Although some might question their sanity, it is unarguable that the men in The Birthday Boys are courageous. Regardless of how bad the weather is or how much pain they are in, they continue plunging onward, determined to reach their goal. Scott never backs down from a challenge: for him, “there was no such word as impossible” (178). Taff refuses to complain of his own suffering and performs the unprecedented feat of building sledges in the worst of conditions (167). Although they encounter unpredictable hardship, Birdie and Cherry refuse to give up on their mission for eggs; there is “something splendid,” Birdie thinks, “sublime even, in pitting oneself against the odds” (144).

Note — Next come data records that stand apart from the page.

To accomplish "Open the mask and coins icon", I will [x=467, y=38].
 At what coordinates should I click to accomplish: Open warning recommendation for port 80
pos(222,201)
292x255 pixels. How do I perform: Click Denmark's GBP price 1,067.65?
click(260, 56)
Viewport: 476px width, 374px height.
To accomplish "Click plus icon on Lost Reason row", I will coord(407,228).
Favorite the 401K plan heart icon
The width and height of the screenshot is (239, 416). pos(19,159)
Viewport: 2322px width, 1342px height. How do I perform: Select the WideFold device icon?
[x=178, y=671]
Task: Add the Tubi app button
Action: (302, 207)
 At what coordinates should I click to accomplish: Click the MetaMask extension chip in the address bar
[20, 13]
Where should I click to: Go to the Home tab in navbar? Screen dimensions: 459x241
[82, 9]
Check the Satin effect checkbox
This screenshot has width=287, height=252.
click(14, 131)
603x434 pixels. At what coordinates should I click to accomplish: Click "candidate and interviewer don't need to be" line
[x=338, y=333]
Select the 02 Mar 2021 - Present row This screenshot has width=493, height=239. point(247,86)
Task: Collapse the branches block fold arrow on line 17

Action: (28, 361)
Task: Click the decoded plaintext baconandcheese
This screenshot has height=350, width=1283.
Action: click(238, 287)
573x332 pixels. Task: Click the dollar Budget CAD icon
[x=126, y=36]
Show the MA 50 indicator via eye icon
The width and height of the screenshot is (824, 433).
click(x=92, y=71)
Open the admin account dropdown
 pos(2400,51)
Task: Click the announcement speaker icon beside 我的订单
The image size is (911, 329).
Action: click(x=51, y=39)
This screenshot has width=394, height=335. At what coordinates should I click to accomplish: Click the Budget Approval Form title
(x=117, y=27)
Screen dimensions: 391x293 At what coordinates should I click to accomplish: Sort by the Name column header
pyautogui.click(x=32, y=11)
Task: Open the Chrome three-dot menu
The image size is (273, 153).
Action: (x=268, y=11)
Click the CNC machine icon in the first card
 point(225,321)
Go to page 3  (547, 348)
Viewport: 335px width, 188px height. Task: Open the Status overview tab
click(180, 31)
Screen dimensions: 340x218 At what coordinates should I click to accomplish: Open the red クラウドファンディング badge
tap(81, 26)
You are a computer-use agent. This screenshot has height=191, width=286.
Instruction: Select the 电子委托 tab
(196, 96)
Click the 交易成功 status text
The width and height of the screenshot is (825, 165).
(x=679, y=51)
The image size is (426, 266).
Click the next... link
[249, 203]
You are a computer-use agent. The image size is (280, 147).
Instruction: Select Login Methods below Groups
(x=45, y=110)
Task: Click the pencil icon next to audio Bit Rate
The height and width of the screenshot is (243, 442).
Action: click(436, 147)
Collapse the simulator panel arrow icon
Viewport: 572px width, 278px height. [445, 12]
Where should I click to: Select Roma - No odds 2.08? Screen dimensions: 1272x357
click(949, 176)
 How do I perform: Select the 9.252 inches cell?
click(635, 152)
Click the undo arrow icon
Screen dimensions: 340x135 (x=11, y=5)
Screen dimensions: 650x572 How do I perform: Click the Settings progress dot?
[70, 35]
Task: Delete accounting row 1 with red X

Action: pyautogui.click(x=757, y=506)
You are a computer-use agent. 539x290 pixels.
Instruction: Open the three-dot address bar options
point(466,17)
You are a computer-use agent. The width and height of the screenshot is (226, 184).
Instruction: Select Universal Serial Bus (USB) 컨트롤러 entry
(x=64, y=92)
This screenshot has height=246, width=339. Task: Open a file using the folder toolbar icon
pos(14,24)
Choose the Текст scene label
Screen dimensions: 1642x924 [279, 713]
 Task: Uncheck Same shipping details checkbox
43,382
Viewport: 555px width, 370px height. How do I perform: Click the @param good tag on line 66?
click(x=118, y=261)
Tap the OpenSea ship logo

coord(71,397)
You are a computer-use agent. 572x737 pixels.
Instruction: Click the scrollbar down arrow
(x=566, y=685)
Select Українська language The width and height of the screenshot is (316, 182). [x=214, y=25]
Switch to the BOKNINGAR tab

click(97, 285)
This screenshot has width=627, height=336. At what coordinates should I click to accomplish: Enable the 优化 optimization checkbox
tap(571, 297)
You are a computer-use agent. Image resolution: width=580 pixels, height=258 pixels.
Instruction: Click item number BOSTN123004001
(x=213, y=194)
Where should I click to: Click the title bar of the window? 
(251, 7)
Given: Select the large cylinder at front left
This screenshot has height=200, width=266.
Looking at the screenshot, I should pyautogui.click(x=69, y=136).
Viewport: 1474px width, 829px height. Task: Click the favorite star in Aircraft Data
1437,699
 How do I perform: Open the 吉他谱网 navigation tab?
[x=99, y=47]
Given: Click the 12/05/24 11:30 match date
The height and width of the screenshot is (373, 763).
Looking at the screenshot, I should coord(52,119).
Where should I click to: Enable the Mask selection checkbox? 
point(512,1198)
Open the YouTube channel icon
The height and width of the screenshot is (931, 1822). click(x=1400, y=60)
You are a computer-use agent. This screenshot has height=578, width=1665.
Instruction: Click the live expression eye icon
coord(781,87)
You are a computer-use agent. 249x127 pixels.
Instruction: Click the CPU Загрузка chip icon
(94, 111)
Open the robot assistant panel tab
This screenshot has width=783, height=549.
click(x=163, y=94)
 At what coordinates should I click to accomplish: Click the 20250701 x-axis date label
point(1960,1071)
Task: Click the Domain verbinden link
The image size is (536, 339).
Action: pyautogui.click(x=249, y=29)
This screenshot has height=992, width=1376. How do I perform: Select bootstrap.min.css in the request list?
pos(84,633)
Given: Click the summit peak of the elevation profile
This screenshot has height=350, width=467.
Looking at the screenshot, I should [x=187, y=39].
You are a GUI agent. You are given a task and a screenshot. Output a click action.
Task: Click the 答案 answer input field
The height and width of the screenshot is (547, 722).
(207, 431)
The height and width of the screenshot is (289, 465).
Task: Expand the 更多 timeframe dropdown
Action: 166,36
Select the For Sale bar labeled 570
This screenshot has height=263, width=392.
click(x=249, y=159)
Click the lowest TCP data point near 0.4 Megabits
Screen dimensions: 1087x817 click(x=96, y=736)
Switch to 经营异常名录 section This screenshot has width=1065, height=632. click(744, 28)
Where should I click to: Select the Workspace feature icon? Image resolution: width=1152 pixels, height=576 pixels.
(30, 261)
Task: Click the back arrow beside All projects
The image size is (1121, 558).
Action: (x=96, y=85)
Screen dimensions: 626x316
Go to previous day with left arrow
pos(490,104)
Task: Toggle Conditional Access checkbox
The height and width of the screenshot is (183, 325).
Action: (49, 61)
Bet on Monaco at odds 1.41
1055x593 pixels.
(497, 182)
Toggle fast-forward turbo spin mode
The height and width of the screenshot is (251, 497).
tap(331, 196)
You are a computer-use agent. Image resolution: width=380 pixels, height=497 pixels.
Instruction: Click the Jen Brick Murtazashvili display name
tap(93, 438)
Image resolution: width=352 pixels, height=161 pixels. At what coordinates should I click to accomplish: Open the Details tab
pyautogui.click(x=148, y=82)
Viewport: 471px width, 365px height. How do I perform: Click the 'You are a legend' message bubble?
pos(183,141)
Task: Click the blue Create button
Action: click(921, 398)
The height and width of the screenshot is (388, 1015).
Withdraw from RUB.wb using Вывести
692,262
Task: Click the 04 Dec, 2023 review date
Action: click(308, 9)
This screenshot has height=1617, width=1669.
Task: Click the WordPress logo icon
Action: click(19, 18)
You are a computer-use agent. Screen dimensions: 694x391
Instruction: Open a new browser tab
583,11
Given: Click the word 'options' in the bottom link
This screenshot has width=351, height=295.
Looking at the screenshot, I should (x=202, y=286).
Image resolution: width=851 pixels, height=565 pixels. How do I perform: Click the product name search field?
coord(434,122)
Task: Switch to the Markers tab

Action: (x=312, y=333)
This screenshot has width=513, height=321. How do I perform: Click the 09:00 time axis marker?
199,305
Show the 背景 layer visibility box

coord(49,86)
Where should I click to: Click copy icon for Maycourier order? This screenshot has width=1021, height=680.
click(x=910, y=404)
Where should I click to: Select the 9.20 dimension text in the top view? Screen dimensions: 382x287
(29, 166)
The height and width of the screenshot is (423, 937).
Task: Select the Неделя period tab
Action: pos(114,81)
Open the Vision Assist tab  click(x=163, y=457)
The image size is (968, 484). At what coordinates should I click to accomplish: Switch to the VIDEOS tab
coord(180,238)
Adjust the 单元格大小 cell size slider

Along with being courageous, the men in The Birthday Boys are loving, both inwardly and outwardly. Inwardly, the men care about each other. Scott, for instance, prays for the safety of Birdie and Cherry (113), and expresses his great love for Taff (185-86). Moreover, he cannot stand to see his men suffer and, for this reason, continually orders Bill to pain-killing drugs to those in great pain (184). Similarly, Bill and Birdie spend “an inordinate amount of energy worrying about the welfare of others” (161).
More than just inward sentiment, the men’s love is expressed in actions, as they repeatedly make sacrifices for one another. Bill is constantly nursing the men, even when he himself is suffering. During his journey to find eggs with Birdie and Cherry, for instance, he spends much time trying to prevent Cherry’s feet from getting frostbite, never giving “a thought to his own” (137). Oates, though he himself is in great pain, tries to comfort the dying Taff (183). And all the men go out of their way to make each other’s birthdays special. Even as Bill, Birdie, and Cherry suffer through a life-threatening blizzard, they manage to each eat “a boiled sweet in honour of Bill’s birthday” (156).
The birthday boys triumph, not merely by being courageous and loving, but by doing so amid the greatest of adversities. Although adversity can bring out the worst in people, causing them to become cowardly and selfish, it brings out the best in “good men” (70). When conditions worsen, the men in The Birthday Boys become more courageous and more loving. By the book’s end, it is clear that the birthday boys are good men, men who have triumphed.